Dr. Moisés Naím, the Editor-in-chief of Foreign Policy magazine, heads one of the world's leading publications on international politics and economics and is the winner of the 2003 National Magazine Award for general excellence. Foreign Policy circulates in 161 countries and is simultaneously published in eleven different languages. Dr Naím has written extensively on international political economy, economic development, international finance, world politics, and globalization's unintended consequences. His opinion columns appear in the Financial Times, El Pais, Newsweek, TIME, Corriere della SeraBerliner Zeitung and many other internationally-recognized newspapers and magazines.

He is the author or editor of eight books including Illicit: How Smugglers, Traffickers and Copycats Are Hijacking the Global Economy, a best seller selected by the Washington Post as one of the best nonfiction books of 2005. Illicit is published in over 14 languages and is the subject of a two-hour TV special produced by National Geographic Film and Television for worldwide broadcasting.

Dr. Naím is a board member of the National Endowment for Democracy (NED) and of Population Action International (PAI).

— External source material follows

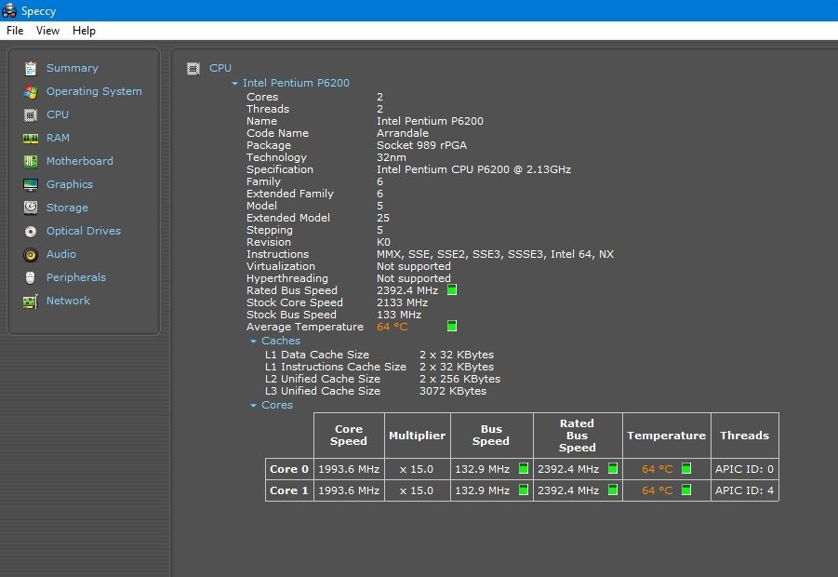Viewport: 838px width, 577px height.
Task: Click the Storage hard drive icon
Action: (31, 208)
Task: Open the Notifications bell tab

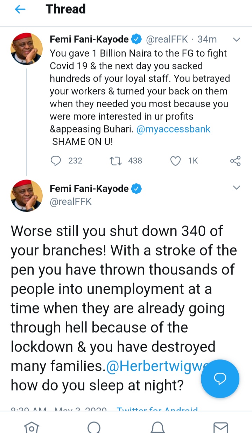Action: 157,427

Moisés Naím previously served as an executive director at the World Bank and directed policy studies on economic reforms at the Carnegie Endowment for International Peace. He also served as Venezuela’s minister of trade and industry in the early 1990's. Prior to his ministerial position, he was professor and dean at IESA, a business school and research center in Caracas.  Dr. Naím holds MSc and PhD degrees from the Massachusetts Institute of Technology.